Sunfield Painter: The Reminiscences of John Davenall Turner
Description
Contains Illustrations
$24.95
ISBN 0-88864-029-3
Author
Publisher
Year
Contributor
Patricia Morley is a professor of English and Canadian Studies at
Concordia University, an associate fellow of the Simone de Beauvoir
Institute, and author of Margaret Laurence: The Long Journey Home.
Review
Alberta artist John Davenall Turner lived in Edmonton and Calgary and painted the many faces of his province for almost all of his 80 years. This lively autobiography is introduced by Jon Whyte with a sketch which shares many of the literary qualities of the main text. With humour and sensitivity, Whyte depicts a romantic and idealistic figure seen in old age on a painting expedition: “Only a fool or a passionate man could love that day of winter-scraped rawness and tempest-quickened roughness, a day of slender beauty, grimly spring. Jack Turner is enjoying himself.”
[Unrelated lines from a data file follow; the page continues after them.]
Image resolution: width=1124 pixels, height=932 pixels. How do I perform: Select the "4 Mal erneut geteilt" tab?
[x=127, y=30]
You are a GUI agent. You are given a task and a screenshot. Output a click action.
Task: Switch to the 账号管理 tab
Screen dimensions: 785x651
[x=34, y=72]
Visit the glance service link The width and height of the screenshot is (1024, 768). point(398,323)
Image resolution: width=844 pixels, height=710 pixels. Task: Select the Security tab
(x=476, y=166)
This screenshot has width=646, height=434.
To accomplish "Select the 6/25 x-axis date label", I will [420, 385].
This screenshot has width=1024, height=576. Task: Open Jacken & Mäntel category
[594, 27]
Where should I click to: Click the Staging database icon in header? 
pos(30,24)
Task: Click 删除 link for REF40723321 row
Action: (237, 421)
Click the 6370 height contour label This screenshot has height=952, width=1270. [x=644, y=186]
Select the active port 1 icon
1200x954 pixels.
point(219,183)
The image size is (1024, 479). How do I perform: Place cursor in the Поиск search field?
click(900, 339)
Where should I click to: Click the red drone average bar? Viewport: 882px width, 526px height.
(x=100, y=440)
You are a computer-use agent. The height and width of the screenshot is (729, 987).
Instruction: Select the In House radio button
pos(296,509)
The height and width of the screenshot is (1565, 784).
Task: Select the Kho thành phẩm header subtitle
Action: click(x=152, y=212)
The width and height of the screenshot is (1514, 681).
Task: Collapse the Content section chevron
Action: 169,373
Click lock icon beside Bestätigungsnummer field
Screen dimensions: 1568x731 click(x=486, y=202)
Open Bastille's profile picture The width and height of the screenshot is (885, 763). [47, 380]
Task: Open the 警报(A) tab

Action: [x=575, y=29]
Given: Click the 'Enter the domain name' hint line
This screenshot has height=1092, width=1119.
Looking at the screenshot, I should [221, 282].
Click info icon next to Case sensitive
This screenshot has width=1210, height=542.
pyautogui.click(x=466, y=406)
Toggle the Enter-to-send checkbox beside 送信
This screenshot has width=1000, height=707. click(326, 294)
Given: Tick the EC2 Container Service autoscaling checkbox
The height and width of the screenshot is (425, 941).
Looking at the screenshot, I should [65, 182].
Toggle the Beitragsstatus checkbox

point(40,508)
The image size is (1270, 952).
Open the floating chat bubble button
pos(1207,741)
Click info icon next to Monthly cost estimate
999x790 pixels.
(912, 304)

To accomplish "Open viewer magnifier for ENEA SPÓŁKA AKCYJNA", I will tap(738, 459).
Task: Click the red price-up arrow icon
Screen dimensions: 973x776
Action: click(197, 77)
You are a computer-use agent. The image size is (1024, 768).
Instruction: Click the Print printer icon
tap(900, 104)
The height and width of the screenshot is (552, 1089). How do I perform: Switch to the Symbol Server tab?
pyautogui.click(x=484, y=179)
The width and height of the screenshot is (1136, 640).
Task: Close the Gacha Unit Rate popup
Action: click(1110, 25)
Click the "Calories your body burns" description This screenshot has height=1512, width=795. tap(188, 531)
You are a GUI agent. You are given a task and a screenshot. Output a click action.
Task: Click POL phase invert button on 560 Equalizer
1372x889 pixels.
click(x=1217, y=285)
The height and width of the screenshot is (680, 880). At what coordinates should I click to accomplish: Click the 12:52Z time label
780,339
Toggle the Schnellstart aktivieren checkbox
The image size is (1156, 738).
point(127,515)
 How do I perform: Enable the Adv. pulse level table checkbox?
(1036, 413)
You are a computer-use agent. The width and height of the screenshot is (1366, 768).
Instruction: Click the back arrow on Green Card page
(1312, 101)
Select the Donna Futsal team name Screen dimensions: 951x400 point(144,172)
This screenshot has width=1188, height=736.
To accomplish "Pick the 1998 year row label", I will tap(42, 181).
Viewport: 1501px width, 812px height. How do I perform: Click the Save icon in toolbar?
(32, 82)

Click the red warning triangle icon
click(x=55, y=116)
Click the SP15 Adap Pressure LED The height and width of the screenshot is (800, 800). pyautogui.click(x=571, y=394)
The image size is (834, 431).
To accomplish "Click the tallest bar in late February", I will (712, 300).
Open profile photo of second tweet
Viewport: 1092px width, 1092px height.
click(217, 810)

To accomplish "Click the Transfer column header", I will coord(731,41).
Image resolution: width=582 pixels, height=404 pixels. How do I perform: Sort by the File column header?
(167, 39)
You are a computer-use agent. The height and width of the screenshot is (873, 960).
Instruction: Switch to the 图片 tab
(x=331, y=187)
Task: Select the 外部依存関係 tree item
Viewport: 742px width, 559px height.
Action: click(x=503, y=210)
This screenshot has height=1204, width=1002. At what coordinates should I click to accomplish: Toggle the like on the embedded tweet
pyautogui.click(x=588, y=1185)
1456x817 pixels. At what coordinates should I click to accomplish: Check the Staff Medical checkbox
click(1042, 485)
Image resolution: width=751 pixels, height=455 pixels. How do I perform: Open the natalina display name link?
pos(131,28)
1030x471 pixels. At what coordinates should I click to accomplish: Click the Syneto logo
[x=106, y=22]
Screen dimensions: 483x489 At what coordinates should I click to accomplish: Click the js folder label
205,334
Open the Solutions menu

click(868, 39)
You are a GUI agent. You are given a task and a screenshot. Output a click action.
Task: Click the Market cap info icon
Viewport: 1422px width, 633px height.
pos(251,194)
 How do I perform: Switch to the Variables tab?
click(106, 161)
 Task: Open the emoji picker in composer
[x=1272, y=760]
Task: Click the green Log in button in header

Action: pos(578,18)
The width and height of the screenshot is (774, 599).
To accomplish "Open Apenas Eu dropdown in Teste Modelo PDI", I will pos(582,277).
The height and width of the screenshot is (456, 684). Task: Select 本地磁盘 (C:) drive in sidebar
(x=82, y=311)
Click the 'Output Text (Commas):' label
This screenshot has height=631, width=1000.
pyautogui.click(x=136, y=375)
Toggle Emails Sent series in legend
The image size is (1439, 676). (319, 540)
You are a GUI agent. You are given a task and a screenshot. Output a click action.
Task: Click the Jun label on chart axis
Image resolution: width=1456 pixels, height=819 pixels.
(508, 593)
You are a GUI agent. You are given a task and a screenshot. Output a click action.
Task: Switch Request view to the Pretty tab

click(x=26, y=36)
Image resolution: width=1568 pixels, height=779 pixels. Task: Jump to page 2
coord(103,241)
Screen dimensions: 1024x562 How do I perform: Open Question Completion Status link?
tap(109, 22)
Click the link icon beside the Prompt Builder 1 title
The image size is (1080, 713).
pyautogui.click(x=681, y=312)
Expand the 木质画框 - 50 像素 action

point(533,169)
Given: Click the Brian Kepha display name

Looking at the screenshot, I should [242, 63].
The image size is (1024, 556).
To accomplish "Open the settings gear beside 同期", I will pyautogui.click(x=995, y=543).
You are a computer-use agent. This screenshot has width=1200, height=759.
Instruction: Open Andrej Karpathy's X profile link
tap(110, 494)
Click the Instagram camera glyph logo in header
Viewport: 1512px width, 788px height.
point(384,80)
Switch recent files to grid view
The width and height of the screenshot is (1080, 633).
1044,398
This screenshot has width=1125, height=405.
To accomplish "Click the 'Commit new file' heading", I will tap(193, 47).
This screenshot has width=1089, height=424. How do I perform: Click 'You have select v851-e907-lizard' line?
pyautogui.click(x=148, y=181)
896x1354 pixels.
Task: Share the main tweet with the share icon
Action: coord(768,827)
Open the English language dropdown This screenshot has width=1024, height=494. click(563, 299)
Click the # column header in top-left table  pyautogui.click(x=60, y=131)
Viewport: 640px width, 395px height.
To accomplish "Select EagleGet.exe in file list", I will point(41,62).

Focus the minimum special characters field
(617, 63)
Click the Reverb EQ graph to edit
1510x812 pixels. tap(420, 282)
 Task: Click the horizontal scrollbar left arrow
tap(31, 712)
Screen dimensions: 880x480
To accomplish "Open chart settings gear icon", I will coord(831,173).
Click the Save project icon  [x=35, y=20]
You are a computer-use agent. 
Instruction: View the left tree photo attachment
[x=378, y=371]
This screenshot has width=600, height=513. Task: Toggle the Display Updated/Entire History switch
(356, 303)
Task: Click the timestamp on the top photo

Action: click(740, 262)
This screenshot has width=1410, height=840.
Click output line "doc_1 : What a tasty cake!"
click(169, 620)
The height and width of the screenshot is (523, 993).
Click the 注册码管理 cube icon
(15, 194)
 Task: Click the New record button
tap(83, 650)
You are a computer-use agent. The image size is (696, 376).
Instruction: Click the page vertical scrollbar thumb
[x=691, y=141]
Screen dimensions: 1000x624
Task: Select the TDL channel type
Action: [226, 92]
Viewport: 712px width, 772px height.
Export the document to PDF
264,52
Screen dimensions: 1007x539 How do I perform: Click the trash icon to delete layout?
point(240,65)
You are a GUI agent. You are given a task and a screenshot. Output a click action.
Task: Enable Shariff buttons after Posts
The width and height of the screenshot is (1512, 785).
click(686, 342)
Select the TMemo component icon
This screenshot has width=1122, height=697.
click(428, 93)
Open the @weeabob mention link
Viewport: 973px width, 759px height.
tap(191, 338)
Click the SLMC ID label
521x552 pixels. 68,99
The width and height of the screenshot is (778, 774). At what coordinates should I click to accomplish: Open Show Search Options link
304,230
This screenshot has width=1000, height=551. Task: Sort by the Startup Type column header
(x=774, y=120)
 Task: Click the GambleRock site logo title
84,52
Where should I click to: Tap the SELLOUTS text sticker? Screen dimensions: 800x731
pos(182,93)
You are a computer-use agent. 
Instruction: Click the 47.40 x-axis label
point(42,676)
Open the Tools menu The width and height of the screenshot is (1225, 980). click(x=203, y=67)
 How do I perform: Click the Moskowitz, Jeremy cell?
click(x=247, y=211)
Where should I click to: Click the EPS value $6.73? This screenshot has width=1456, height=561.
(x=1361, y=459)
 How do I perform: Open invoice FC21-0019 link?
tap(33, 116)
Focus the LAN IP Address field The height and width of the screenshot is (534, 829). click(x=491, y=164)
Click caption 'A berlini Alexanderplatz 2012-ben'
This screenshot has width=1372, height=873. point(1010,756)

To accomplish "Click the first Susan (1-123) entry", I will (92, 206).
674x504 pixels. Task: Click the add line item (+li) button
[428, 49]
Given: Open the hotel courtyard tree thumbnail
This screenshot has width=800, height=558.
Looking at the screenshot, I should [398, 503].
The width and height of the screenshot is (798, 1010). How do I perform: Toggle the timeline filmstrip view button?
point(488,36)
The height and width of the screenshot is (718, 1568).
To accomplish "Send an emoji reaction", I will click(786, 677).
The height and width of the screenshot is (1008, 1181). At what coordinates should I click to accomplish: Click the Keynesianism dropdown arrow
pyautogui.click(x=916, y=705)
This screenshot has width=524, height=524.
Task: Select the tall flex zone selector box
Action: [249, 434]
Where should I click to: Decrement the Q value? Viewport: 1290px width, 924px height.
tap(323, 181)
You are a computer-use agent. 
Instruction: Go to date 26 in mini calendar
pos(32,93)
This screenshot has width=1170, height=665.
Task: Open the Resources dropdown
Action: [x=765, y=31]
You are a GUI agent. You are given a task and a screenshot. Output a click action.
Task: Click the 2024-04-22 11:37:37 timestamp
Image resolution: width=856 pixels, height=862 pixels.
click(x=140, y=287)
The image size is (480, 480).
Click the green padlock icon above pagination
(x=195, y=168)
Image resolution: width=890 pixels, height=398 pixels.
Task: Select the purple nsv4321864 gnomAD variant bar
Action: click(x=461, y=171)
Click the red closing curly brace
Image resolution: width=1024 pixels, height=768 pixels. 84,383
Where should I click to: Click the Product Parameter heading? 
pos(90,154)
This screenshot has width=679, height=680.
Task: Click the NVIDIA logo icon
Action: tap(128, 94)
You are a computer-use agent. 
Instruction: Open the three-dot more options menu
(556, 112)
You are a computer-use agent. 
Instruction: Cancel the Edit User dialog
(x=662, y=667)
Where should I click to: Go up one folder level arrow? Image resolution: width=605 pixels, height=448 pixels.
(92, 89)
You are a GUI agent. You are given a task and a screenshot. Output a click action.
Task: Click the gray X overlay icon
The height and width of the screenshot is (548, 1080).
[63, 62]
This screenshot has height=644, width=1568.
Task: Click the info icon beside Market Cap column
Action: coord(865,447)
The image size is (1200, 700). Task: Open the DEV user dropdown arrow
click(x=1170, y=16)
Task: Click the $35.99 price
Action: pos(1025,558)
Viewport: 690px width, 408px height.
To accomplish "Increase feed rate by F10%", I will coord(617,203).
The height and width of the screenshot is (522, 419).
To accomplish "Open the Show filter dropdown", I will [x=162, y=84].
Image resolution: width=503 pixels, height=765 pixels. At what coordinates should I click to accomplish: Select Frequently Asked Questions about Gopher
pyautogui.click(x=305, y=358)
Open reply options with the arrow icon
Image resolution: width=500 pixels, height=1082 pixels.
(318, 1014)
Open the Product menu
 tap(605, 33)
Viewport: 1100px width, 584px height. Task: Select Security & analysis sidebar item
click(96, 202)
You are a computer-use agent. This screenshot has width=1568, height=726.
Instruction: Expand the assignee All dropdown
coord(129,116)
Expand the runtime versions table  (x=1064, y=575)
Turner’s self-portrait ranges from the early years of this century, when his immigrant parents were pioneer farmers in northern Alberta, to 1965, when he and his wife, Grace, retired from the art gallery they had established in Calgary 20 years earlier. He retired to Sunfield, nearby, to paint, sculpt, read, and write. His lifelong struggle, to combine the practice of art with earning a living, humanizes the story. Turner writes as he paints — with passion, humour, and wit.
The autobiography includes 31 colour reproductions of Turner’s paintings and numerous whimsical drawings scattered through the text in the manner of Ernest Thompson Seton. Turner’s oils are not unlike the landscape tradition established by the Group of Seven, while his delicate water-colours (“Sun and Rain,” “Dry Creek”) catch the changing lights and moods of prairie and foothills. Turner was a complex man, as tough and resilient as the culture and terrain that nurtured him. Paintings, drawings, and text convey a rounded portrait of a major Western Canadian artist.